═══ Items ═══
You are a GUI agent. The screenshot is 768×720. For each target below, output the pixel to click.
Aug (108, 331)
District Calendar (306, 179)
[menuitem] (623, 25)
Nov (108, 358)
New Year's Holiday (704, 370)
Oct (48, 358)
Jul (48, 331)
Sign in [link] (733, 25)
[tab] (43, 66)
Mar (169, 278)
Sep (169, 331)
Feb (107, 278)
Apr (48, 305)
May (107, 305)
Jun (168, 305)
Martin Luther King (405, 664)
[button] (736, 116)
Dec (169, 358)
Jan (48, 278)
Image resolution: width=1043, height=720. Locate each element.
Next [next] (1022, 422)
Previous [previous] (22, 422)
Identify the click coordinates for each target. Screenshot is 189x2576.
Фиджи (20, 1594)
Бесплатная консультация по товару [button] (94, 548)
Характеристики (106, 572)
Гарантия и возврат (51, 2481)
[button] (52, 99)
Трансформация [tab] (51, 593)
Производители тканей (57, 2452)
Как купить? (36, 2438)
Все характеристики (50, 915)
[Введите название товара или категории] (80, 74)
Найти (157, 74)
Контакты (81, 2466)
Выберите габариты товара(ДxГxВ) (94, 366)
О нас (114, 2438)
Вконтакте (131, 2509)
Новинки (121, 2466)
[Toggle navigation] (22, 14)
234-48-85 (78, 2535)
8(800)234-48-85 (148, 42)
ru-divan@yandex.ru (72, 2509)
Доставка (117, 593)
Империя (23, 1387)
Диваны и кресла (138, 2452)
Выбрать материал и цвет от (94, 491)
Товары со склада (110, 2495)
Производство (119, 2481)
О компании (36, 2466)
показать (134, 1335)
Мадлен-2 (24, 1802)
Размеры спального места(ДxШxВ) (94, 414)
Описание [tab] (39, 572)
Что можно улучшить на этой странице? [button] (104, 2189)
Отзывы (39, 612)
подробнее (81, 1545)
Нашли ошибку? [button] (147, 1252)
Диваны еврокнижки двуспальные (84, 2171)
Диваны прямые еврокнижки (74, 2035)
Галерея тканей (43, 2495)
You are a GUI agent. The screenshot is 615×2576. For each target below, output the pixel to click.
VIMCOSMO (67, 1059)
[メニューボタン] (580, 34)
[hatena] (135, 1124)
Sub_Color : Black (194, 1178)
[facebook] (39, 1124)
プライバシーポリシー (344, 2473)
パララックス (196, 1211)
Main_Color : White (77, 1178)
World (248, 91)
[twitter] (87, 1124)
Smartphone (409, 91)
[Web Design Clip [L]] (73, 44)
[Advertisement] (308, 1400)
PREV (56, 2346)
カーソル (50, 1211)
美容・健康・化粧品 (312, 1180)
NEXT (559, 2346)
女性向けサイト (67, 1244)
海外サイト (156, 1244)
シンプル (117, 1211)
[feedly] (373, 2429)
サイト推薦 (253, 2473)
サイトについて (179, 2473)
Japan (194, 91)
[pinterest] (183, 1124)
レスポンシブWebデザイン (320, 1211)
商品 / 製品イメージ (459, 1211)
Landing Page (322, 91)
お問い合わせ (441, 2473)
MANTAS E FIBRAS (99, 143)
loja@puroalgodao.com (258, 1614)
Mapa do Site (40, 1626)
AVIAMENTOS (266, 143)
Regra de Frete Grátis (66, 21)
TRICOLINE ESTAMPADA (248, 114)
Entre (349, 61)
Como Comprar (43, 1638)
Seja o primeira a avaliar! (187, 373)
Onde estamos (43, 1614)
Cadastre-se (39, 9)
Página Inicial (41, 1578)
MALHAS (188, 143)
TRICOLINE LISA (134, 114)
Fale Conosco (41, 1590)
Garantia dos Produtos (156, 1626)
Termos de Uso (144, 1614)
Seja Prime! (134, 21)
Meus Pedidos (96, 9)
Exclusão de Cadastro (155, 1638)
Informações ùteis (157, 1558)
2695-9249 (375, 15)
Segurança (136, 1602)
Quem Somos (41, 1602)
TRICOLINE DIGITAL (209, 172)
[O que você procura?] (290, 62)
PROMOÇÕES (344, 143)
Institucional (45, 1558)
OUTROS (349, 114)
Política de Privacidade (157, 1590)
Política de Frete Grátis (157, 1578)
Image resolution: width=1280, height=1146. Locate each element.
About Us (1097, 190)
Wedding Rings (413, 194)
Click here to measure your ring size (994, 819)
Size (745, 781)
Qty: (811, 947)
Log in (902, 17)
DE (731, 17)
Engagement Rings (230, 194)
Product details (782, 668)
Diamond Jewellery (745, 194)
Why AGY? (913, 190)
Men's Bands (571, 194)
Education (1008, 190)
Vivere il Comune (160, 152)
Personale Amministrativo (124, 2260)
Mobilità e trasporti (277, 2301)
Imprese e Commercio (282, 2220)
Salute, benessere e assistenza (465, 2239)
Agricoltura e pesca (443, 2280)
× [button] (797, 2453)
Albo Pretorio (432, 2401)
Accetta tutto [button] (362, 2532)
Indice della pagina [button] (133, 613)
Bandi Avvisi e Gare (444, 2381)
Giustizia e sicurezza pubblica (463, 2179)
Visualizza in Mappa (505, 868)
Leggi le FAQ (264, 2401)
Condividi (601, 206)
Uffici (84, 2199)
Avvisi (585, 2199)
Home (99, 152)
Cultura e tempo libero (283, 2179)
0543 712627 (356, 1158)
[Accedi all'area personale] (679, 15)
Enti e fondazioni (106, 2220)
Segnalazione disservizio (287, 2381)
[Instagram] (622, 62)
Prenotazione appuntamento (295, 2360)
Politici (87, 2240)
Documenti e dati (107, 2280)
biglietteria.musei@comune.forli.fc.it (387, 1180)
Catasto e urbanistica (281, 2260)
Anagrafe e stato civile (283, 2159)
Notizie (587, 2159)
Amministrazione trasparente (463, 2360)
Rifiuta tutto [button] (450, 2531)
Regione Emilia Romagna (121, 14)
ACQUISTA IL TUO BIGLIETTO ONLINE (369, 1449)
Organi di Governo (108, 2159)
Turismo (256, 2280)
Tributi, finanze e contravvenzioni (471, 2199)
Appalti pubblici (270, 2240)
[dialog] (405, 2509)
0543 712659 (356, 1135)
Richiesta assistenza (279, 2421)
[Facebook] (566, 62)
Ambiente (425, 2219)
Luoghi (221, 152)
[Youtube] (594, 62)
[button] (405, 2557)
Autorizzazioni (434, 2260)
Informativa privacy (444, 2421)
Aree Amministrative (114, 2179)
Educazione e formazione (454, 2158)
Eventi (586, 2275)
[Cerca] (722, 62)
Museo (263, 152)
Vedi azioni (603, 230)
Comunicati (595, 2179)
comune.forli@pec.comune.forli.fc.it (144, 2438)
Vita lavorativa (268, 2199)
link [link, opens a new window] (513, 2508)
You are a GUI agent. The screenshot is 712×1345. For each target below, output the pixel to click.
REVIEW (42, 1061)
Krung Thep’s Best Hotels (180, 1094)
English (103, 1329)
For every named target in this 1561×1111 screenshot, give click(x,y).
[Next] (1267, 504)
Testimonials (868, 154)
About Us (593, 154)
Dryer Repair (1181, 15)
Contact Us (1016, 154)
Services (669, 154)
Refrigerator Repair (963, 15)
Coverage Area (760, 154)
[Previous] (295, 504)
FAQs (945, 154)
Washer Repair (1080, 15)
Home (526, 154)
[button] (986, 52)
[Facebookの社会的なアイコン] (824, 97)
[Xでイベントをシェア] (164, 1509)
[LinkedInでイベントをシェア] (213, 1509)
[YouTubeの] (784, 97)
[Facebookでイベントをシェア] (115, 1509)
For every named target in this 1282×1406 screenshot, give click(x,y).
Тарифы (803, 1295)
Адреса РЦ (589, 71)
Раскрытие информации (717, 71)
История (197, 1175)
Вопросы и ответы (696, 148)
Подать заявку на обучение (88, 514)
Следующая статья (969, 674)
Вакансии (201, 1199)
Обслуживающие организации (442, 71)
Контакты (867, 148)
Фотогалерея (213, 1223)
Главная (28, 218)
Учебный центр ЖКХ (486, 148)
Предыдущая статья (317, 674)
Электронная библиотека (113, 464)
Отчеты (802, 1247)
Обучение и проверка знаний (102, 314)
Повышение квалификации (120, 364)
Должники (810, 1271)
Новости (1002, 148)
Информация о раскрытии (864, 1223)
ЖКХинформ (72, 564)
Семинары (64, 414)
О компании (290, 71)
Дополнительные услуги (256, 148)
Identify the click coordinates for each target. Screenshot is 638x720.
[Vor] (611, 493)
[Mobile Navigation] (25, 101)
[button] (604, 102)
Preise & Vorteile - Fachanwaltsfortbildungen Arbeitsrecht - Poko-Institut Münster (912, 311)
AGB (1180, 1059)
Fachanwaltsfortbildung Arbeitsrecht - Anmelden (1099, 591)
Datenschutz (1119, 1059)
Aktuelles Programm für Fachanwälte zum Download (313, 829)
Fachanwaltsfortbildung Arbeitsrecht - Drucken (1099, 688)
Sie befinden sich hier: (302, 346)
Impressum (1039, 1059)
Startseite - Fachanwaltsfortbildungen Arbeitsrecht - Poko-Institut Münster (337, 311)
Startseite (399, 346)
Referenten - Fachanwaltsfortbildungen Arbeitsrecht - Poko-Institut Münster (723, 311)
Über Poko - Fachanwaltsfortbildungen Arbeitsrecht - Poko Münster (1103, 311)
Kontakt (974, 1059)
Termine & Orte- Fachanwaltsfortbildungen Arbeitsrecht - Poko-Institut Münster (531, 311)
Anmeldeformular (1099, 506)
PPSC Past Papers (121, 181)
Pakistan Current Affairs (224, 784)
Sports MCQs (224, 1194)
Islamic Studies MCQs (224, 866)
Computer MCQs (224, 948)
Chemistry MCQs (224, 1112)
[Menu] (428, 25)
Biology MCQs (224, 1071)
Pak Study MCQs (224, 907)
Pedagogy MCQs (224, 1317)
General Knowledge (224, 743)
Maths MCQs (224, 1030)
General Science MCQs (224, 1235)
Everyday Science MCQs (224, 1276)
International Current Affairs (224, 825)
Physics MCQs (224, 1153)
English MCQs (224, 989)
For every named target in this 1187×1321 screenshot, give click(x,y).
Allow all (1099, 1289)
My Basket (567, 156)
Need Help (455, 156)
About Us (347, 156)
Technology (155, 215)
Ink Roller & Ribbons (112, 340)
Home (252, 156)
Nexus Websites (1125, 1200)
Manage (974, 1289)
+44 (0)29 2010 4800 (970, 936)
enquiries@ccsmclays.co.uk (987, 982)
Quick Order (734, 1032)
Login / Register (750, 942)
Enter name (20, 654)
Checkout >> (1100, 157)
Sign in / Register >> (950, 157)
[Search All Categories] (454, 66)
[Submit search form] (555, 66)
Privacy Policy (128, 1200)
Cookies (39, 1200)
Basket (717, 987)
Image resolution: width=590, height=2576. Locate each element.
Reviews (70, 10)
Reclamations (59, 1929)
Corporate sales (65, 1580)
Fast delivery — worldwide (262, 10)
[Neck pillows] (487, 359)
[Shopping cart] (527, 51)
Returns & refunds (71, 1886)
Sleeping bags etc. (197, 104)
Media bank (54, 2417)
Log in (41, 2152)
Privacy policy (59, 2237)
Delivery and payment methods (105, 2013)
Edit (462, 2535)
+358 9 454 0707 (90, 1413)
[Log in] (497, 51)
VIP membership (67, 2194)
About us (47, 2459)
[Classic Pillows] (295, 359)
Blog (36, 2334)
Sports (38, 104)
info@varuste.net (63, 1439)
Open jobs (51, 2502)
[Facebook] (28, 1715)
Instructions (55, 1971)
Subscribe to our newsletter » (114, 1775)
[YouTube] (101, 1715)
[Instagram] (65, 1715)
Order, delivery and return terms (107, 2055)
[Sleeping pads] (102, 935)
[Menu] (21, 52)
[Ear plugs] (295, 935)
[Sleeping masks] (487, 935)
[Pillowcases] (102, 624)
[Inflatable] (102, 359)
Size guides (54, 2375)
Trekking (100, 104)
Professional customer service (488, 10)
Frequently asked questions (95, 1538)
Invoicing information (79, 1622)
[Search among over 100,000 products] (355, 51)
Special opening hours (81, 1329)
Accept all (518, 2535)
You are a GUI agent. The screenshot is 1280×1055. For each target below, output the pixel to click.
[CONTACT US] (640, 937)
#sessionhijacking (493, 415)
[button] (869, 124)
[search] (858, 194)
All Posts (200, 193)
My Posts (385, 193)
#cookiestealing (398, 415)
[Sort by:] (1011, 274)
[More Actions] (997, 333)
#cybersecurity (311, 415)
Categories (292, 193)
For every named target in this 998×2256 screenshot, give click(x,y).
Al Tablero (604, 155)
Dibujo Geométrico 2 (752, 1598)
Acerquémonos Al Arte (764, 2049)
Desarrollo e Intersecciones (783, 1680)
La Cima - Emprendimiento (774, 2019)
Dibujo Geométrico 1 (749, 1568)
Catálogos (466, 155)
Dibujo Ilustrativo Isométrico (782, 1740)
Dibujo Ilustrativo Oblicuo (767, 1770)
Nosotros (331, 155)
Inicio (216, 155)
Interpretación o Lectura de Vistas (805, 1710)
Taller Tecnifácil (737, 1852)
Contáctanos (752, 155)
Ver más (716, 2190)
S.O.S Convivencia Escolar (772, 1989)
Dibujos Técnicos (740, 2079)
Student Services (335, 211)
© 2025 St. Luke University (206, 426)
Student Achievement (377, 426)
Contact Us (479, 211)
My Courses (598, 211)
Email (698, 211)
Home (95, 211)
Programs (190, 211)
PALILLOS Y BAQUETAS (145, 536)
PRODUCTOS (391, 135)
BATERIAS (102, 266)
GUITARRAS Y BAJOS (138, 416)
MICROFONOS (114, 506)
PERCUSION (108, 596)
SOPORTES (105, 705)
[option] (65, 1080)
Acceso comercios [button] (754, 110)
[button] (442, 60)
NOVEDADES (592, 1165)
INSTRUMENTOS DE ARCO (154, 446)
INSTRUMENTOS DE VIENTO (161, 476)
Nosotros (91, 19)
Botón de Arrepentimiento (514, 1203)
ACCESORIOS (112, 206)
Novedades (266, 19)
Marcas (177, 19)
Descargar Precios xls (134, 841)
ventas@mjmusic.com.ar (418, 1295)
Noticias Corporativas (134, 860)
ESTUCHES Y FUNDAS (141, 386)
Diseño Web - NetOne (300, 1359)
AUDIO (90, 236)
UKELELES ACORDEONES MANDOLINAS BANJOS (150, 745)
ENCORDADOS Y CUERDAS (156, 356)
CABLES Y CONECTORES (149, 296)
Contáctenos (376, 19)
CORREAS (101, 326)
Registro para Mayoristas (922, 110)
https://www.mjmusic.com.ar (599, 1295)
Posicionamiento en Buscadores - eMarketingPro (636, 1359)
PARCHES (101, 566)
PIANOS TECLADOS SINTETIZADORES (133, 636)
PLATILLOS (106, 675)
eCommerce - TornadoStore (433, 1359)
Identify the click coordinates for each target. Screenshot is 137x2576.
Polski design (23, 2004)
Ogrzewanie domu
═══
• [What the task asks]: Rewrite the records from the line containing "Подать заявку на обучение (88, 514)" through the line containing "Обучение и проверка знаний (102, 314)", with both of those lines included. Keep each line's text and offset every coordinate in the answers by adding 143 to each number.

• [Problem solution]:
Подать заявку на обучение (231, 657)
Следующая статья (1112, 817)
Вакансии (344, 1342)
Обслуживающие организации (585, 214)
Контакты (1010, 291)
Фотогалерея (356, 1366)
Главная (171, 361)
Учебный центр ЖКХ (629, 291)
Предыдущая статья (460, 817)
Электронная библиотека (256, 607)
Отчеты (945, 1390)
Обучение и проверка знаний (245, 457)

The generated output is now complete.